▸ About this exercise
Among the entries below, one line contains "Image resolution: width=592" and another contains "Given: Open the Help link". Transcribe those two lines and every line between them, exactly.

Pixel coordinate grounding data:

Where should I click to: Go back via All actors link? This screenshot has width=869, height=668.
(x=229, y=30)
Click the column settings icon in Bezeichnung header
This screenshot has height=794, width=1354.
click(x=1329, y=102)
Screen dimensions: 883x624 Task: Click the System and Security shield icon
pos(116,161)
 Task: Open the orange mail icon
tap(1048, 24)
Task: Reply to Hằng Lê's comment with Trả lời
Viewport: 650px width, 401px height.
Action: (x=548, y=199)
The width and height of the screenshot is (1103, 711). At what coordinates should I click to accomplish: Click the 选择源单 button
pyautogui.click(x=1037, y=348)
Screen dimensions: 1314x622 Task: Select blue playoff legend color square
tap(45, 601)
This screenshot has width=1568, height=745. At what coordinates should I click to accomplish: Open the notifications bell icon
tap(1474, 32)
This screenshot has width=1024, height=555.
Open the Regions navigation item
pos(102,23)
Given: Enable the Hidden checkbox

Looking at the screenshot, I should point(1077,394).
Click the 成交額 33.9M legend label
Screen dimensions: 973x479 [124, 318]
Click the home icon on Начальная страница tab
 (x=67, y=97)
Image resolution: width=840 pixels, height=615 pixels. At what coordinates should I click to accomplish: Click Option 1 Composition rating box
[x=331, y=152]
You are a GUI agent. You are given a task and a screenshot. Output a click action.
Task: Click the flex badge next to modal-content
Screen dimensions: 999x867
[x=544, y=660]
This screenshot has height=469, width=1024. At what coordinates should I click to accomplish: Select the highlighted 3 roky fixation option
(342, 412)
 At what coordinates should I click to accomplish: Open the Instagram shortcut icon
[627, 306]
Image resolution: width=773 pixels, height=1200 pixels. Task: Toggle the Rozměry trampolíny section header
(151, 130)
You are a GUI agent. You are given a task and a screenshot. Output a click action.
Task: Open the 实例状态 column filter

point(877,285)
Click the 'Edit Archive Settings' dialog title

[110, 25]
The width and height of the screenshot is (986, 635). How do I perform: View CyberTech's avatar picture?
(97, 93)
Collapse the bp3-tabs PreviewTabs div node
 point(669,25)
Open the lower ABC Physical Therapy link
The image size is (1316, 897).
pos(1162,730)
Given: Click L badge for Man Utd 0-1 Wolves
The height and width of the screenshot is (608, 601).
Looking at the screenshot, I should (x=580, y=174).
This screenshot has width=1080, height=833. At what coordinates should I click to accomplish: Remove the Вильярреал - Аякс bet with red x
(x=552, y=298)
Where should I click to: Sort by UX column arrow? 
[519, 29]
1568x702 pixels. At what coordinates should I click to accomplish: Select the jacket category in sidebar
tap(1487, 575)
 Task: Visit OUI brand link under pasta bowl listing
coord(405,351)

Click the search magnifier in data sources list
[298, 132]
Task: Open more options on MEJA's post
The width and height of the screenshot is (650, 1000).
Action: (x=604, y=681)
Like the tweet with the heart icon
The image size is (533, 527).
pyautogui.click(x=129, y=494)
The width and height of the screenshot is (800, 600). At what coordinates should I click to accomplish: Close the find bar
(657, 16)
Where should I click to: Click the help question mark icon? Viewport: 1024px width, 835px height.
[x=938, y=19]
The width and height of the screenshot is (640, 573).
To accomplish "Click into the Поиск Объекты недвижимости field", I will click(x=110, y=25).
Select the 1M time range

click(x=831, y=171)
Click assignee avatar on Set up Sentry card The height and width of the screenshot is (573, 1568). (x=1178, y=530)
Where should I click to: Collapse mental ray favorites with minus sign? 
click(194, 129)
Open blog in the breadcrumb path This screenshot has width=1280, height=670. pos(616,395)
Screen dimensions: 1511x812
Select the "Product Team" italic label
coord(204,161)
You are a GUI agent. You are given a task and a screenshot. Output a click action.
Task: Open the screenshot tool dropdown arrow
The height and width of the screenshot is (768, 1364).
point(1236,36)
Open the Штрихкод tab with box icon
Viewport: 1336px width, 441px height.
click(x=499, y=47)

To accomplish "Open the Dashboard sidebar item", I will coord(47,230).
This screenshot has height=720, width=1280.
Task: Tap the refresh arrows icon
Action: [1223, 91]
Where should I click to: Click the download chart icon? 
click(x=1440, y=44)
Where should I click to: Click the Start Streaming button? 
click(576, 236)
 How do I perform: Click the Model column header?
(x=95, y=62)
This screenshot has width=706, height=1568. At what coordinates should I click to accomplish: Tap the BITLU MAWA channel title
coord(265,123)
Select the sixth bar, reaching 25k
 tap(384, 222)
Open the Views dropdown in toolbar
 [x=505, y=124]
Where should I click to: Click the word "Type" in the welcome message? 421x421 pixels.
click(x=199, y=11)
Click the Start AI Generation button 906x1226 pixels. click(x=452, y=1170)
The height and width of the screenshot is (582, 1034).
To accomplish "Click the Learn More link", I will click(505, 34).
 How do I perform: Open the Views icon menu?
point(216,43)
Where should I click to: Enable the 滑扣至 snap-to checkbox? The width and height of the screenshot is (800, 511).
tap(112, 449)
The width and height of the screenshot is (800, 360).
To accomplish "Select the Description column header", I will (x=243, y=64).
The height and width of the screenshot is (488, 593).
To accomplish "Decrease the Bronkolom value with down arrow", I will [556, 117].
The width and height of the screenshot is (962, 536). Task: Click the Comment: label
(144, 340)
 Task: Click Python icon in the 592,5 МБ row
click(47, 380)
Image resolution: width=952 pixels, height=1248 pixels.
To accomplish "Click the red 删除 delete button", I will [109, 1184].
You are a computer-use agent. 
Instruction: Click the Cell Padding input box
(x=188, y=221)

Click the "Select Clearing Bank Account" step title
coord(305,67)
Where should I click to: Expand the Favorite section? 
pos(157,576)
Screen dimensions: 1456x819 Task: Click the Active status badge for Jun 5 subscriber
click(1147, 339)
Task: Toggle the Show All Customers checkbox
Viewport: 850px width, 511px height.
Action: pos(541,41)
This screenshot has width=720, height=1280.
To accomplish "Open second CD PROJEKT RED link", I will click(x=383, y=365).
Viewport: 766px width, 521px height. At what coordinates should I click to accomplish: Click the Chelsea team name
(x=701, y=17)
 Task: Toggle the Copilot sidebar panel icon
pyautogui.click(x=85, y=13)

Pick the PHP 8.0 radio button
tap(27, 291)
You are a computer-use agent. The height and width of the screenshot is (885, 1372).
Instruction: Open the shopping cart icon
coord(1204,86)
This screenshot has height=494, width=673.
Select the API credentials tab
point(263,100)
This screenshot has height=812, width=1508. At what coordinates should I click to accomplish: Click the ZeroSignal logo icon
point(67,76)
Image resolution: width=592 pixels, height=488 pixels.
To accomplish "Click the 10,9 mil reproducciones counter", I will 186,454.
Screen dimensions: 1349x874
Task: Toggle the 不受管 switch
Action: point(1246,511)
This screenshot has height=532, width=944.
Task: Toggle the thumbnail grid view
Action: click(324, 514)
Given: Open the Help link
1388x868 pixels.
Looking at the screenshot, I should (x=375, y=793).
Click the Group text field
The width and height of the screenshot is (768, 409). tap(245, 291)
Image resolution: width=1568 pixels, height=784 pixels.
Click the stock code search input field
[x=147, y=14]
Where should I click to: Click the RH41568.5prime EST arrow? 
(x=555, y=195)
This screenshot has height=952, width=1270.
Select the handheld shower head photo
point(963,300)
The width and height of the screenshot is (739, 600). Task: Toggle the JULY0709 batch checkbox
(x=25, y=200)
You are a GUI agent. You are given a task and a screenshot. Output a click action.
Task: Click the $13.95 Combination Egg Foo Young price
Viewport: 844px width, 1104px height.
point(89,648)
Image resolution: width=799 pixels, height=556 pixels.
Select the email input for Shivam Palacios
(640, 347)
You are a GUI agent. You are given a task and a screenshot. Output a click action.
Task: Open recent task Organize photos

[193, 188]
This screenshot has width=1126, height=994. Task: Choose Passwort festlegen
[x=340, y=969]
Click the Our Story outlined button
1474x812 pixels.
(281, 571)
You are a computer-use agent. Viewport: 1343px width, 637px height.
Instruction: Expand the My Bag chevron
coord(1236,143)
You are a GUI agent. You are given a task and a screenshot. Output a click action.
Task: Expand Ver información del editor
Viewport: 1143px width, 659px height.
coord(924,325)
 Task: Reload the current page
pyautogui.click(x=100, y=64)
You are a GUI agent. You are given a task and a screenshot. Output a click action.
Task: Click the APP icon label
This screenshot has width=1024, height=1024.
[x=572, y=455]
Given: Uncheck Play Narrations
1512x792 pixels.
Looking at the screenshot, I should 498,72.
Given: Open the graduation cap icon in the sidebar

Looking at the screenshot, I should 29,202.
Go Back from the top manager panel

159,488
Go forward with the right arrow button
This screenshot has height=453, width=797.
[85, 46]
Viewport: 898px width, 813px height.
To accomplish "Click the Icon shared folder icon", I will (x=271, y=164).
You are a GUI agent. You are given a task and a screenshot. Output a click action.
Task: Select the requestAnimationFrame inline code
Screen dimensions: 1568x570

▸ Your response
Image resolution: width=592 pixels, height=488 pixels.
To accomplish "Click the 10,9 mil reproducciones counter", I will 186,454.
Screen dimensions: 1349x874
Task: Toggle the 不受管 switch
Action: point(1246,511)
This screenshot has height=532, width=944.
Task: Toggle the thumbnail grid view
Action: click(324, 514)
Given: Open the Help link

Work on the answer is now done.